How do you define a category that includes hundreds of cultures and languages and millennia of history? In 2020, the U.S. press frequently referred to Andrew Yang, who is of Taiwanese heritage, as the only Asian candidate in the Democratic presidential field, despite Kamala Harris’ Indian heritage.
In America, the conversation about Asia, Asians, and Asian Americans has become urgent in the last few years. China, now a global power, is both a trade partner and competitor, and nations such as Japan and Taiwan are also integral parts of our economy. Korea and India are growing in influence. The number of Asian Americans is also surging; according to the Pew Research Center, the U.S. Asian population nearly doubled between 2000 and 2019. Since the beginning of the COVID-19 pandemic, attacks on Asian Americans have increased sharply.

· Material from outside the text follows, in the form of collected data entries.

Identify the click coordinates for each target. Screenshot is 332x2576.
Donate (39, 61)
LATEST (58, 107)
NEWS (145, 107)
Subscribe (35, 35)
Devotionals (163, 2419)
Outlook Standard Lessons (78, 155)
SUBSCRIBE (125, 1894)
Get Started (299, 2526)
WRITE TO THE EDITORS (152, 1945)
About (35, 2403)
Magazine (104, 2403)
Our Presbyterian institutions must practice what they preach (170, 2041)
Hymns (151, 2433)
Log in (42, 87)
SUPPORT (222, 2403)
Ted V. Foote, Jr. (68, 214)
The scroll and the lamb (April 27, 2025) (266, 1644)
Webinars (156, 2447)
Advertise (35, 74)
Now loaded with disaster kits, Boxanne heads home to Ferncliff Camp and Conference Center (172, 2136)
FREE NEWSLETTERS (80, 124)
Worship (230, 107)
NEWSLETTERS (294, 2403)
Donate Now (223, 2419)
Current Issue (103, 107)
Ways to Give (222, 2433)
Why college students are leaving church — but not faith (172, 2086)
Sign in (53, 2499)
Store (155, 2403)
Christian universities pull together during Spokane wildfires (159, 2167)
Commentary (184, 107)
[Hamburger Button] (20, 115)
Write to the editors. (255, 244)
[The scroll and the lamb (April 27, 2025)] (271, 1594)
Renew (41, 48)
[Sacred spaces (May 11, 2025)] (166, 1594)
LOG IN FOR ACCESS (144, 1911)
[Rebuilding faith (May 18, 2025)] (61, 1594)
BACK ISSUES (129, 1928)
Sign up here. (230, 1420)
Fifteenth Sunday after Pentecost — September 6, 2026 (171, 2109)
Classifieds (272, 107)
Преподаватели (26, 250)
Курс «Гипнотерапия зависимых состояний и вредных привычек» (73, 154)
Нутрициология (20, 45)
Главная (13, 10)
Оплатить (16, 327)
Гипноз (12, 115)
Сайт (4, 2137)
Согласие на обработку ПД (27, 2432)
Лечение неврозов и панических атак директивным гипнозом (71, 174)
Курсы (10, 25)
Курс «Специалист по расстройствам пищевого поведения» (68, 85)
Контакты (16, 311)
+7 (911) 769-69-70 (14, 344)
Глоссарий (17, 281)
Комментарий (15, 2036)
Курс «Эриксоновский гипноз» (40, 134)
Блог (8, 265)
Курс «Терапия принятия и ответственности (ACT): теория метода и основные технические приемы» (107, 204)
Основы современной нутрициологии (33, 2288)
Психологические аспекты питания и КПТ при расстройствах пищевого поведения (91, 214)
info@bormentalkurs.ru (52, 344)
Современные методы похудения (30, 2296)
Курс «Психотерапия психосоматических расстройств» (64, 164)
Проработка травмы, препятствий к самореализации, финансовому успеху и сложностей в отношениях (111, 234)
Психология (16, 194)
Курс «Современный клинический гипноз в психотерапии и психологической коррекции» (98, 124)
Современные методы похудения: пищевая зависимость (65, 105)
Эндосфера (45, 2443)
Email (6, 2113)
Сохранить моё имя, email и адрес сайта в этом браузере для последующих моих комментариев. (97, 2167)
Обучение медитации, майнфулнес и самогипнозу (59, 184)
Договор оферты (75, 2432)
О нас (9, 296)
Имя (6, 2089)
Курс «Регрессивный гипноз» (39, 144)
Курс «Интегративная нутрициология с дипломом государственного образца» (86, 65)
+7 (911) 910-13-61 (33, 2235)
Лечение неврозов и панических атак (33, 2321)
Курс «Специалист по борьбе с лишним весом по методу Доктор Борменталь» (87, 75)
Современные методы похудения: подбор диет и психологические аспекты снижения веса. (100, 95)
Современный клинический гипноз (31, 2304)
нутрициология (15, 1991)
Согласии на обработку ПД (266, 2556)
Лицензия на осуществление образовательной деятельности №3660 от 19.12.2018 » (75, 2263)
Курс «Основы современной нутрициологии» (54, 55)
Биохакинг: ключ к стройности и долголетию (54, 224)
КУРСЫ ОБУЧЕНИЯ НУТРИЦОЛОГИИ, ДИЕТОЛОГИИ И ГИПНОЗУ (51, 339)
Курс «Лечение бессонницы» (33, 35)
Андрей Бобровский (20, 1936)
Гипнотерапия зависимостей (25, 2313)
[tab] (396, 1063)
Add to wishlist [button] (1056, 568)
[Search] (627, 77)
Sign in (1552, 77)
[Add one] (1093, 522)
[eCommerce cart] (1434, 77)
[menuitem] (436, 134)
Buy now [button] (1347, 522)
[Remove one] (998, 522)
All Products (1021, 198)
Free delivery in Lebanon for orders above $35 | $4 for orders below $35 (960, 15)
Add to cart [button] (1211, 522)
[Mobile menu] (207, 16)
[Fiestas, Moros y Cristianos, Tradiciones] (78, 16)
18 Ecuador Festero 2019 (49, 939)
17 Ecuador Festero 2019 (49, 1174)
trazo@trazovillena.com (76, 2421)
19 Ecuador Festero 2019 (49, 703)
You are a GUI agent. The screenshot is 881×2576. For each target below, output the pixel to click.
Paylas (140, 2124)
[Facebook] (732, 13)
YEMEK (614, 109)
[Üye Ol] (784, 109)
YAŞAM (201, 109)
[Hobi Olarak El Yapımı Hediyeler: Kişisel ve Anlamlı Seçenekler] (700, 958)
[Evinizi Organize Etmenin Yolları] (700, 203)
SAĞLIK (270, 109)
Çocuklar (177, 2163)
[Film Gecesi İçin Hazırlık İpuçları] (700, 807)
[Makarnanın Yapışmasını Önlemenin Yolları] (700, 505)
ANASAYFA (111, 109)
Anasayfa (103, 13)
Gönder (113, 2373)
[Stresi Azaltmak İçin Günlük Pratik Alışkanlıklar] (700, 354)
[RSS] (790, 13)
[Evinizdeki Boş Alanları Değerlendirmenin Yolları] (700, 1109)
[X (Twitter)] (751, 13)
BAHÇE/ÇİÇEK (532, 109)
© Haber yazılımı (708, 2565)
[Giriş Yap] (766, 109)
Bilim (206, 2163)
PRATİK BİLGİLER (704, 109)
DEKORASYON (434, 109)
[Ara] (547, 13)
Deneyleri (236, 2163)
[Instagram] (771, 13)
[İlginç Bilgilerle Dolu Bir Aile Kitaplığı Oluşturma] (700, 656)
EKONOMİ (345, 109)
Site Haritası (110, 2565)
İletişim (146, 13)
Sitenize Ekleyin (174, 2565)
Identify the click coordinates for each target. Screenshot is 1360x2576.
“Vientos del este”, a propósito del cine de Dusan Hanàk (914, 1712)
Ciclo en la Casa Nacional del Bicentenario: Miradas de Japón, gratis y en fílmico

How do you define a category that includes hundreds of cultures and languages and millennia of history?
In Asia, America has allies and challengers, trading partners, family, and ancestors. In what some are already calling the Asian century, Asian-focused scholarship and education are vital.
“Asia is the region in which the largest number of the world’s people live and will live,” says Tariq Thachil, Madan Lal Sobti Associate Professor for the Study of Contemporary India and director of the Center for the Advanced Study of India (CASI). “This is where a lot of the world’s future is going to be decided.”
Penn Arts & Sciences has a long history in the study of Asia. Beginning in the 19th century, the School was one of the first at a university to offer courses in the languages and civilizations of what was then called “the Orient.” That term has been abandoned, and programs have expanded and adapted along with understanding of the area, its political economy, and its cultures. Today, Penn Arts & Sciences focuses on Asia from many angles, including the Department of East Asian Languages and Civilizations and the Center for East Asian Studies, the Department of Near Eastern Languages and Civilizations, the Department of South Asia Studies and the South Asia Center, the Center for the Study of Contemporary China, and the Middle East Center. Three Asian-facing programs—the Asian American Studies Program, the James Joo-Jin Kim Center for Korean Studies, and CASI—are marking milestones and making especially notable changes this year.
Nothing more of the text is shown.